Analgesia after stimulation of the allodynic zone

Finally, vigorous stimulation of the allodynic zone of the auricle will significantly reduce somatic pain. Magic? Not at all. There are at least two models that can explain this phenomenon: the first is the gate control theory, the second is the interoceptive paradigm known in manual medicine.

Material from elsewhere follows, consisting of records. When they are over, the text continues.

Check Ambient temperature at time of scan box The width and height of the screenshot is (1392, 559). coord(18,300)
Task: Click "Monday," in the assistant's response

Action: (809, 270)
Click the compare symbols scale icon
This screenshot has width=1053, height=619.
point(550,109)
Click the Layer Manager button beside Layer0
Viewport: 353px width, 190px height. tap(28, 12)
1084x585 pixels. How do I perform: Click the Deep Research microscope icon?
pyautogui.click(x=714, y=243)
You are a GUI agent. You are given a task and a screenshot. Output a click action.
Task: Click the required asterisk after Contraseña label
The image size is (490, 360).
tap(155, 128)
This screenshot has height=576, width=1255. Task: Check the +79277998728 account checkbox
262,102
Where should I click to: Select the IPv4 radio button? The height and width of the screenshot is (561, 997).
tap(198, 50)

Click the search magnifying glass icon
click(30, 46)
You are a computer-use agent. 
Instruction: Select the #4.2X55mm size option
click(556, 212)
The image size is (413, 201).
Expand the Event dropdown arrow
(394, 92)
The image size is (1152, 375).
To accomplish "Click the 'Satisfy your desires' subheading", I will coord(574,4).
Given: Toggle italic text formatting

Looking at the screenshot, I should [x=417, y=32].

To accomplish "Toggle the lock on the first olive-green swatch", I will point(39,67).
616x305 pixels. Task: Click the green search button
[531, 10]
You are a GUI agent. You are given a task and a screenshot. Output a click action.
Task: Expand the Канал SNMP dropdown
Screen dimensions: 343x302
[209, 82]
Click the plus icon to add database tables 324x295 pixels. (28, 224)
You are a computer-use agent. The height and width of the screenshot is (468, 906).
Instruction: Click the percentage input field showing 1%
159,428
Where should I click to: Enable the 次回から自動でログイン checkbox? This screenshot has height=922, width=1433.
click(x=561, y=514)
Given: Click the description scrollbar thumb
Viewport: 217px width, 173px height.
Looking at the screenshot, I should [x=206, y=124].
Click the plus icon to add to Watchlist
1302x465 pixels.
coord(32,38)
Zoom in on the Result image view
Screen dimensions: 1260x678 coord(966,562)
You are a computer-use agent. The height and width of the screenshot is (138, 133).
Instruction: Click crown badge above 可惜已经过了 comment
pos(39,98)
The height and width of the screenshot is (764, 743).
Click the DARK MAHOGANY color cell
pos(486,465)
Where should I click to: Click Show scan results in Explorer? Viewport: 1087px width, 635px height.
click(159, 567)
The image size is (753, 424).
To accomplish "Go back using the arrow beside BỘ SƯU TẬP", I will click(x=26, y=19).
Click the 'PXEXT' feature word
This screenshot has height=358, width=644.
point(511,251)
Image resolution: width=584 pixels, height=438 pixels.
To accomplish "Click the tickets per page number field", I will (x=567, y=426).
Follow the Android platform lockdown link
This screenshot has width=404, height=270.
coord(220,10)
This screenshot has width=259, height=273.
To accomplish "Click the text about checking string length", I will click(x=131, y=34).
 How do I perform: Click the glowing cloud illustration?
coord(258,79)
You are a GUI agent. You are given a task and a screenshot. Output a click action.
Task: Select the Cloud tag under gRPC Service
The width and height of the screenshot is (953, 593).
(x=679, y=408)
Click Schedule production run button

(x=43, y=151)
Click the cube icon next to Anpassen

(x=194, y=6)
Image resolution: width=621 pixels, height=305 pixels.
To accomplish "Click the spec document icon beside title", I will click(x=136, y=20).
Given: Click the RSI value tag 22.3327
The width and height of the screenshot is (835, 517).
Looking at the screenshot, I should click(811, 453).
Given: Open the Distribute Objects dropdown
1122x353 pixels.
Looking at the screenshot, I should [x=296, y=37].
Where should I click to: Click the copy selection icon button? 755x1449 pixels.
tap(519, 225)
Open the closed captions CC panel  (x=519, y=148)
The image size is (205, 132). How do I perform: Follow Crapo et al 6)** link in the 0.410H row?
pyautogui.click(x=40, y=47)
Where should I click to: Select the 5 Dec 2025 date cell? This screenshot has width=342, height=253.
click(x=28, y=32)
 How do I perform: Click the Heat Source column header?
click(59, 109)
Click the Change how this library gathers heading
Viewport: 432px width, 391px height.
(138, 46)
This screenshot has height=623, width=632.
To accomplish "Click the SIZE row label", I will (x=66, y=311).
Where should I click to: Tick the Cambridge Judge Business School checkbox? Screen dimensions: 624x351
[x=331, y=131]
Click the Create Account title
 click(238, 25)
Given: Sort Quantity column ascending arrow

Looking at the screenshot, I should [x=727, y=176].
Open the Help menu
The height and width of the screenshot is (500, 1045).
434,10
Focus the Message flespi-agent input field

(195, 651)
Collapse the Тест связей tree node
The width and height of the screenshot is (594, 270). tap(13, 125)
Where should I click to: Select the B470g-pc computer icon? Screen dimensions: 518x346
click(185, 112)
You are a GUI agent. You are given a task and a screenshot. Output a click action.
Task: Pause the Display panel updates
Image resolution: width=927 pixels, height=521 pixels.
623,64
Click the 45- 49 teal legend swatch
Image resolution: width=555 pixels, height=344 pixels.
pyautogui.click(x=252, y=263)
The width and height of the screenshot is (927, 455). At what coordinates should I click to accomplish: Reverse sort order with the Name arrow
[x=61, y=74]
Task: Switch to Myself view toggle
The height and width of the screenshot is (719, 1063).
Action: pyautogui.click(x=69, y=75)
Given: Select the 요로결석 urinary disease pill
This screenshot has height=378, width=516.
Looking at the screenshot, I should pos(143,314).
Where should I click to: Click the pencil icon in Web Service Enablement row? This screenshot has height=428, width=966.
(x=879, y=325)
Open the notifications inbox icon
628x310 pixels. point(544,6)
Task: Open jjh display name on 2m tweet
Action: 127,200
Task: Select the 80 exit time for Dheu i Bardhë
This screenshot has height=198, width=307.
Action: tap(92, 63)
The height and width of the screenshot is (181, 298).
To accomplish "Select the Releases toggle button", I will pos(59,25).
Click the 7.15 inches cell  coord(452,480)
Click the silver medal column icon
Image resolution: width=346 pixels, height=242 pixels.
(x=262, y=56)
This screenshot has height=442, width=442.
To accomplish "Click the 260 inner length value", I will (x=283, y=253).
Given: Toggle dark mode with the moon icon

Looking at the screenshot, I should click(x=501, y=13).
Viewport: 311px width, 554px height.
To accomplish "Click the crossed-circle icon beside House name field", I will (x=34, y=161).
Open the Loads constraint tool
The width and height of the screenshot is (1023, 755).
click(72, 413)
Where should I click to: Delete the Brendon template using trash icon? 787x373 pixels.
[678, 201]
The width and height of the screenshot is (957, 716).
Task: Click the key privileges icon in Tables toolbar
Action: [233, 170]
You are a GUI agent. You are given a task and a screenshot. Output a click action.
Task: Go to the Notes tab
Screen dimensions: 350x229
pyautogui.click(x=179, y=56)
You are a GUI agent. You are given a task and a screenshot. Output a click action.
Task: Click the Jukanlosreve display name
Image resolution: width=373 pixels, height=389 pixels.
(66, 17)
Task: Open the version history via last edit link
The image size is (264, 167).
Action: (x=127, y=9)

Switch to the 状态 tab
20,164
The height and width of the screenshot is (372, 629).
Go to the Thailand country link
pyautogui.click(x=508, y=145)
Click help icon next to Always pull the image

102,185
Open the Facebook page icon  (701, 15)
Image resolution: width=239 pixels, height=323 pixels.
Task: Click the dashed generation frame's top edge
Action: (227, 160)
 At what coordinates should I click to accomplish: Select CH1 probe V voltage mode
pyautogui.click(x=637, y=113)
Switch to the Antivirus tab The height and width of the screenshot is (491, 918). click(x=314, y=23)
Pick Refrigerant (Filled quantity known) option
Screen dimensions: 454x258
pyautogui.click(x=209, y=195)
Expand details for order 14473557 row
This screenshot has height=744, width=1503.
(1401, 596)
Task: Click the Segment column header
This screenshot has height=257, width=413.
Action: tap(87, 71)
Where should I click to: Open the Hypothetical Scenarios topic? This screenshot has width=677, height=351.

  • The gate control theory, enunciated by Melzach and Wall in the 1960s, is a typical example of neuromodulation at the spinal level [14]: it consists of competing non-nociceptive influxes, carried by large diameter fibers, with nociceptive influxes carried by small diameter fibers: at the spinal level, the two pieces of information arrive on relays that only allow one piece of information to pass, the non-nociceptive one. This theory has been largely amended since then [15], but is the basis of treatment by transcutaneous electrical nerve stimulation, better known by the English acronym TENS (transcutaneous Electrical Nerve Stimulation).
  • The interoceptive paradigm requires a little development. Pathological interoceptive information generates a state of sensitization on certain anatomical areas. In manual medicine, this accounts for both so-called "referred" pain, such as Maigne's syndrome, but also metameric hypersensitivity on different tissues: muscle (muscle cord, trigger zone), the integument (the integumentary infiltration felt during the palpate-roll maneuver, called "cellulalgia"), but also the tendon and the periosteum. This is the "cellulo-periosto-teno-myalgic syndrome". However, an action (often mechanical) on the sensitized anatomical areas has an action on the autonomic nervous system, as has been demonstrated in manual medicine but also after stimulation of the auricle [16-18]. This is how, by strongly pinching the integument, stimulating a muscle trigger zone or performing a high-velocity but low-amplitude joint mobilization (a "manipulation"), an analgesic effect is expected... exactly as by stimulating the auricle on an allodynic zone. To explain this mechanism, supraspinal relays are needed. That's good, there are some!
    • At the bulbar level, let us mention the locus coeruleus, which acts as a hub. The latter could explain the parasympathetic activity induced by an osteopathic treatment [17] and is itself controlled by supra- and sub-tentorial efferents involved in the descending control of pain (periaqueductal gray matter and ventral tegmental area).
    • At the cortical level, two structures are important: the insular cortex, especially in its posterior part and the anterior cingulate cortex, which projects its efferents onto the periaqueductal gray matter, which itself is a major effector in the descending inhibitory control of pain.
    • It will be noted that all these structures can be activated in fMRI after stimulation of the auricle [11,12].

In summary

Did you make it this far? Well done! The key points are as follows:

  • Stimulation of the auricle for therapeutic purposes, whether called auricular neuromodulation, auriculotherapy or auricular acupuncture, generates an activation or inhibition of brain structures, therefore of neural networks, at the subcortical and cortical level (fMRI data).
  • This activation or inhibition differs depending on the stimulation site on the auricle (Yakunina et al.)
  • Stimulation of the auricle in areas not innervated by vagal afferents also generates activation or inhibition of connected brain structures depending on visceral vagal afferents (NTS and locus coeruleus).
  • The search for areas to be stimulated on the auricle is facilitated by local hypersensitivity, as at the somatic level (cellulo-periosto-teno-myalgic syndrome).
  • The modification of interoceptive information could account for the pathophysiological mechanism.